Django annotate() multiple times causes wrong answers

Be careful when feeding multiple arguments to annotate() method(Django ORM) or using it in chain… it seems it does not return correct answers.
See the link below from stackoverflow:

As an example from Mosh course(Django p1):
Consider the customer with id 214, named ‘Carlin Doggrell’, her order ids are: 954, 936, 890, 382, 205(as you can see there are 5 orders placed by her)
When trying to calculate total number of orders placed by her, you can use annotate() this way:

customer = Customer.objects.all().annotate(total_orders=Count(F(‘order__id’)))

and this returns a correct answer… but when you feed another argument to annotate(), it seems it returns a wrong answer. for example:
customers = Customer.objects.all().annotate(total_orders=Count(F(‘order__id’)),
total_order_items=Count(F(‘order__orderitem__id’)))
here the total number of orders(for customer with id=214) changes to 11(being 5 and 5 is the correct answer), 9 is the total order items in her orders and it is correct(checked them inside the database). It seems for solving this problem, we have to set Count() distinct keyword to True as follows:
customers=Customer.objects.all().annotate(total_orders=Count(F(‘order__id’),
distinct=True),
total_order_items=Count(F(‘order__orderitem__id’)))
Is it a good idea or we would be better not to use annotate() with multiple arguments?

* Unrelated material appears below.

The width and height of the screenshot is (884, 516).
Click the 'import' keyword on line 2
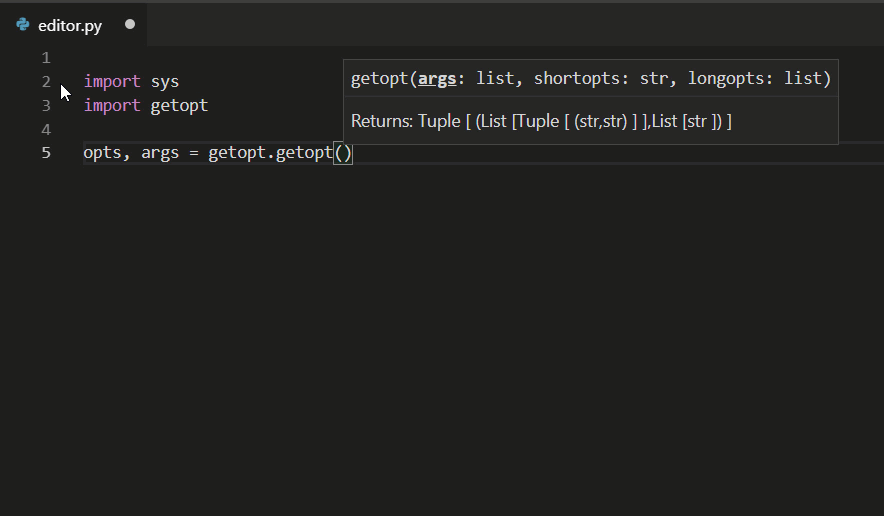tap(112, 82)
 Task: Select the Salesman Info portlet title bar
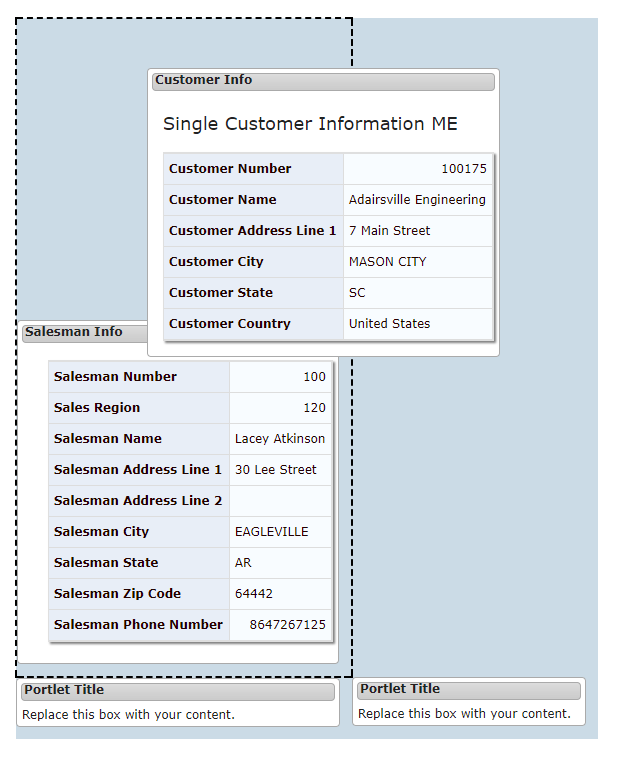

The problem is not multiple arguments passed to annotate(). Rather, it is when annotate() involves multiple tables.

If you inspect the query generated by Django ORM, it includes two left joins. So, if one guy ordered three items in one order, there will be three rows. For example

customer_id | order_id | orderitem_id
     1      |    1      |    1
     1      |    1      |    2
     1      |    1      |    3

That’s why you get an inflated result without using distinct.

However, distinct only works with Count(). What if you need to include sum? There is no solution to get the correct result without changing how you structure the SQL.

So, it’s not a good idea to use annotate when it results in multiple left joins. But there are still valid use cases for annotating multiple things.

1 Like

Thanks for your response. So if I understood correctly, annotate() returns correct answer when we have only one left joins and we would be better avoid more than one left joins.

Yea, just be careful when your annotate() spans over multiple tables. But as long as you test the result and inspect the query until you get the hang, you will be fine. Normally, in a situation like this, there are options like issuing multiple queries, using subqueries, or using raw SQL.

1 Like

Yes, big thank you for letting me know about the alternatives.